§ **Required task 1**
Print everything from "Step 3: Extract" down to "idc.get_wide_dword(jmp_ea + 2)" in the library text.
§ **Required task 2**
In the library text, what ln_Type value confirms that the structure is a struct Library?
§ **Required task 3**
List every idc function called in the code of the library text.
— START OF Text segment —
The first JMP table entry (the Open() standard at LVO -6) sits 6 bytes before the library base. The library base itself starts with struct Library — identifiable by the lib_Node.ln_Type field (NT_LIBRARY = 9) at offset +8.

/* Verify we found the right structure: */
BYTE type = *(BYTE *)(library_base + 8);
if (type == 9) { /* NT_LIBRARY — confirmed */ }

Step 3: Extract Function Names from Debug Strings

Many libraries contain inline debug strings naming each function. Search for printable ASCII near the JMP targets:

import idc

def extract_function_names_from_strings(lib_base):
    """Look for function name strings near JMP targets."""
    for lvo in range(-6, -300, -6):
        jmp_ea = lib_base + lvo
        if idc.get_wide_word(jmp_ea) == 0x4EF9:
            target = idc.get_wide_dword(jmp_ea + 2)
            # Search 64 bytes around target for a null-terminated string
            for offset in range(-32, 32):
                name = idc.get_strlit_contents(target + offset)
                if name and name.isalpha():
                    print(f"LVO {lvo:+d}: candidate name '{name}'")
                    break

Step 4: Verify by Argument Register Usage

Cross-reference the reconstructed LVO names with the NDK .fd register assignments. If dos_lib.fd says Read(file,buffer,length)(d1,d2,d3) and the function at LVO -42 uses D1, D2, D3 as arguments, the identification is confirmed.
— END OF Text segment —
— START OF Supplied data —
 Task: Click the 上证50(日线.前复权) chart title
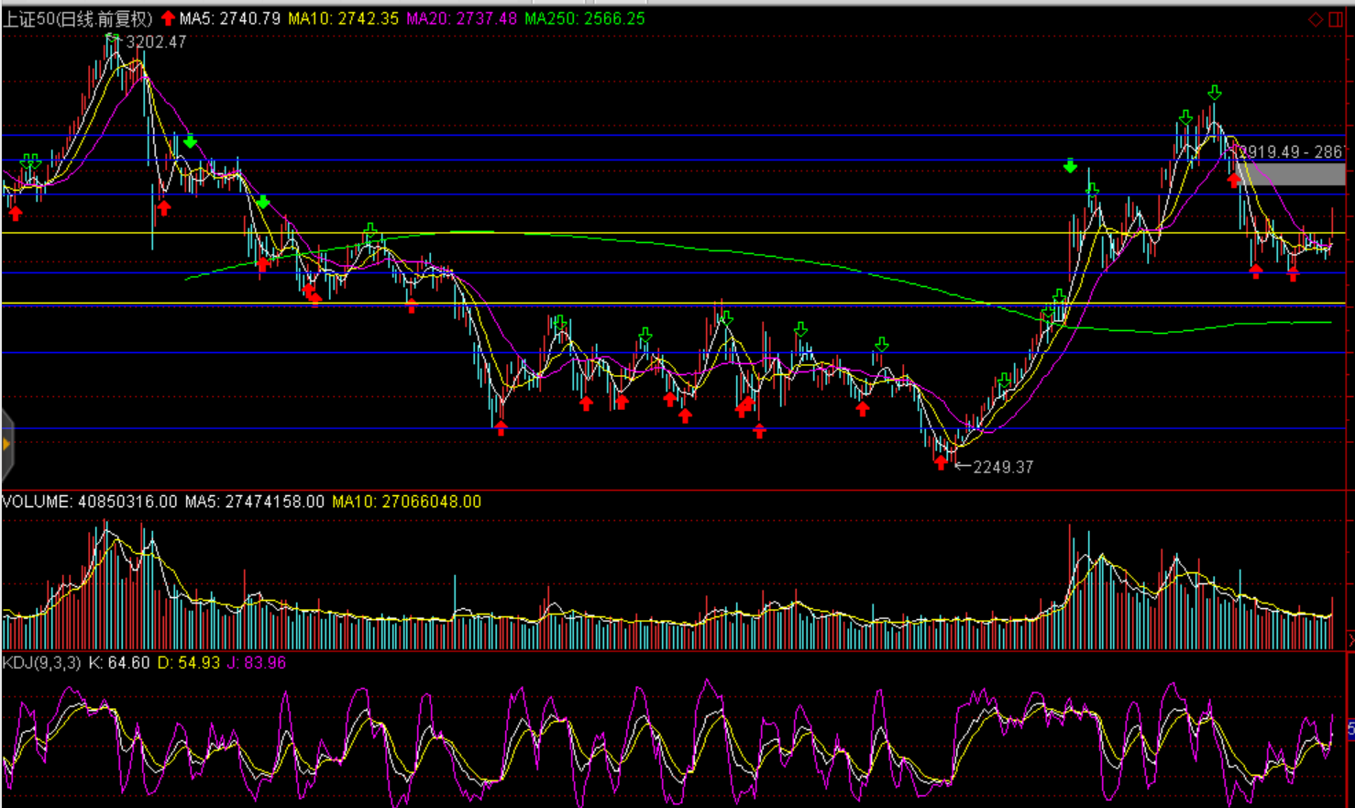[x=78, y=18]
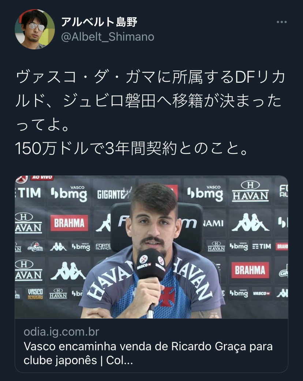Open the アルベルト島野 display name
This screenshot has width=303, height=381.
[x=100, y=22]
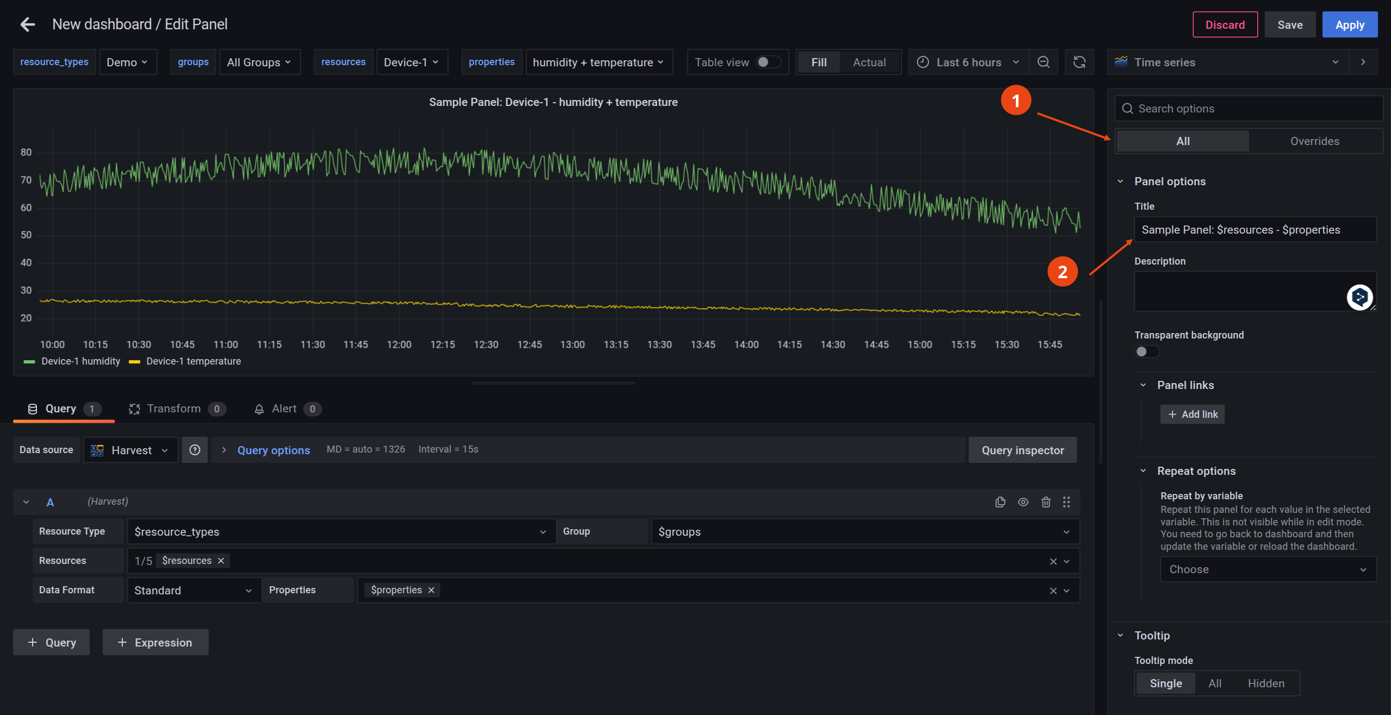This screenshot has height=715, width=1391.
Task: Click the Device-1 humidity green legend swatch
Action: point(29,361)

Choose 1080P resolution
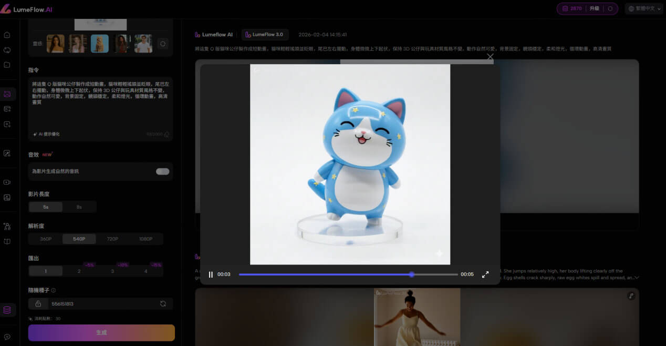tap(146, 239)
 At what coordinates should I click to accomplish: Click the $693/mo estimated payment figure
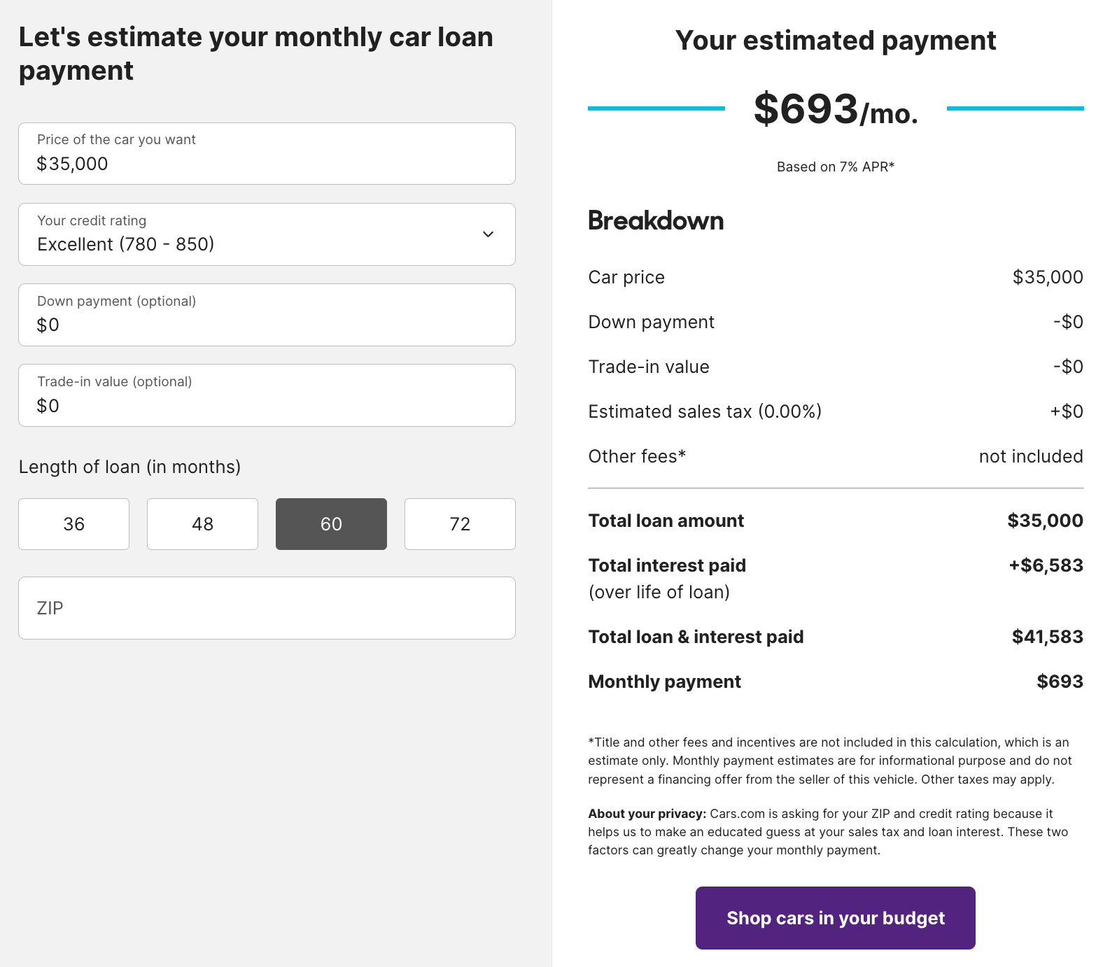(835, 109)
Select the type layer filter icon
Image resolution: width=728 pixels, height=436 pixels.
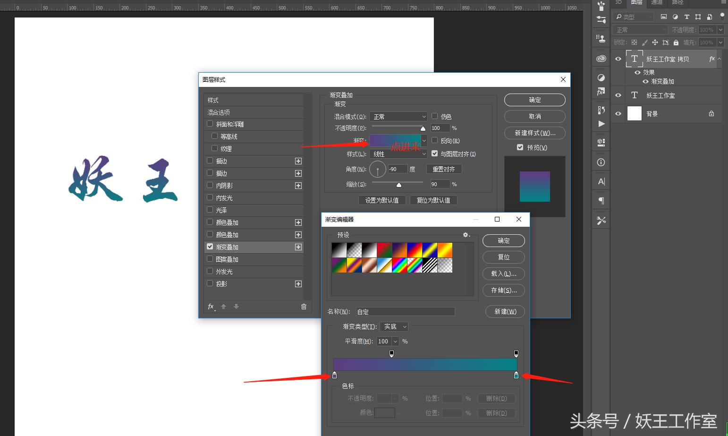coord(687,17)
— END OF Supplied data —
§ **Finished answer 1**
Step 3: Extract Function Names from Debug Strings

Many libraries contain inline debug strings naming each function. Search for printable ASCII near the JMP targets:

import idc

def extract_function_names_from_strings(lib_base):
    """Look for function name strings near JMP targets."""
    for lvo in range(-6, -300, -6):
        jmp_ea = lib_base + lvo
        if idc.get_wide_word(jmp_ea) == 0x4EF9:
            target = idc.get_wide_dword(jmp_ea + 2)

§ **Finished answer 2**
NT_LIBRARY, which equals 9.

§ **Finished answer 3**
idc.get_wide_word
idc.get_wide_dword
idc.get_strlit_contents